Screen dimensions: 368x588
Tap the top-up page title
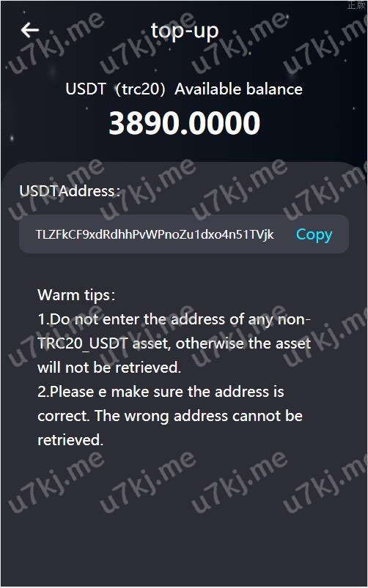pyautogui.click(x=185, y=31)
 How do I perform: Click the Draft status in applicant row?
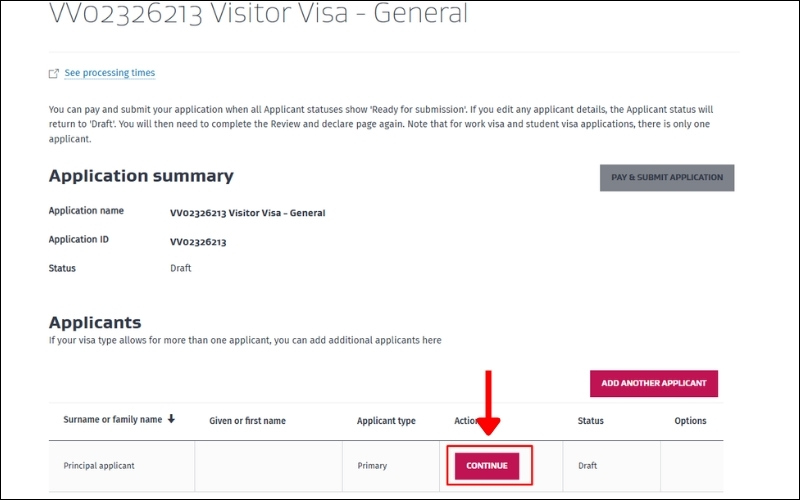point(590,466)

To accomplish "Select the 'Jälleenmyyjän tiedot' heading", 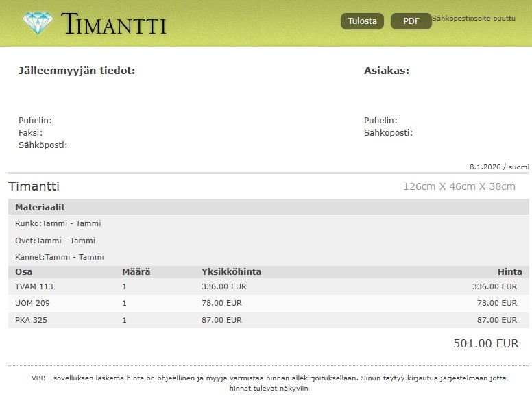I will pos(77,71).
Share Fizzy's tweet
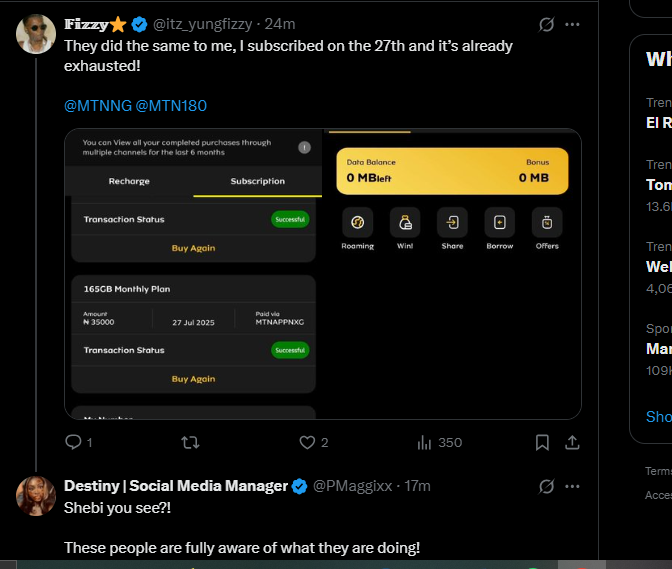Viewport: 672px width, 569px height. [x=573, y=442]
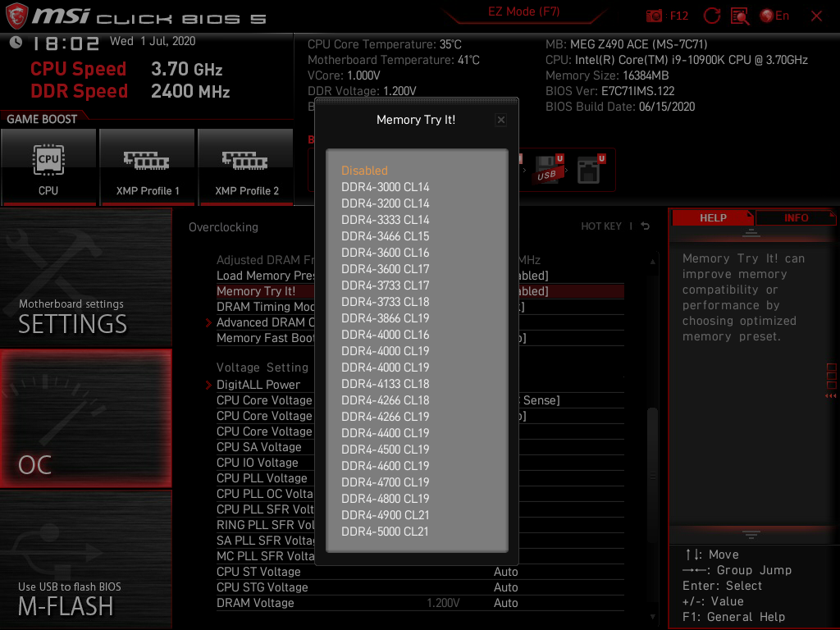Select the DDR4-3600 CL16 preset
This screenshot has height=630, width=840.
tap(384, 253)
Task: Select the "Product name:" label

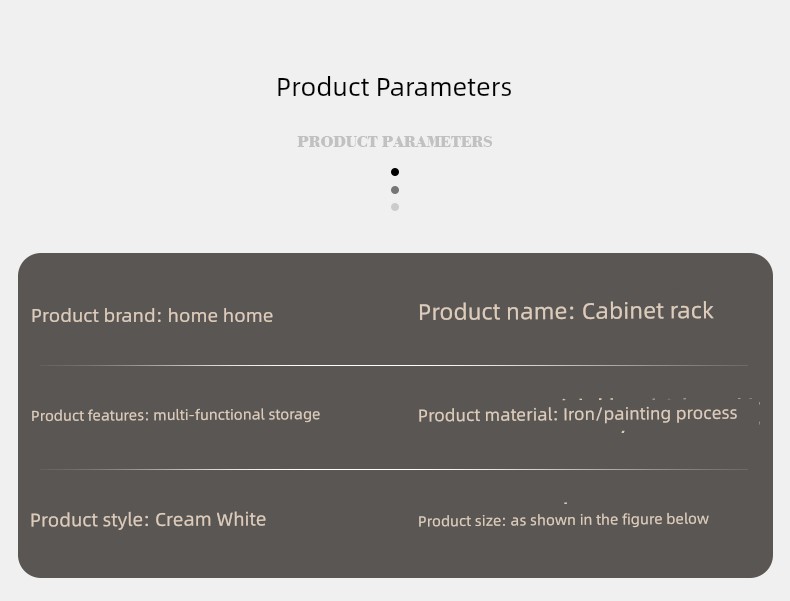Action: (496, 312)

::::

*ABOUT THIS TASK*. Where the line containing "Share Fizzy's tweet" appears above, start there and set down each line exactly through the last line of the data; leave out every picture.

*EXERCISE OUTPUT*.
Share Fizzy's tweet
Viewport: 672px width, 569px height. [x=573, y=442]
Select the DDR4-3600 CL16 preset
This screenshot has height=630, width=840.
tap(384, 253)
Task: Select the "Product name:" label

Action: (496, 312)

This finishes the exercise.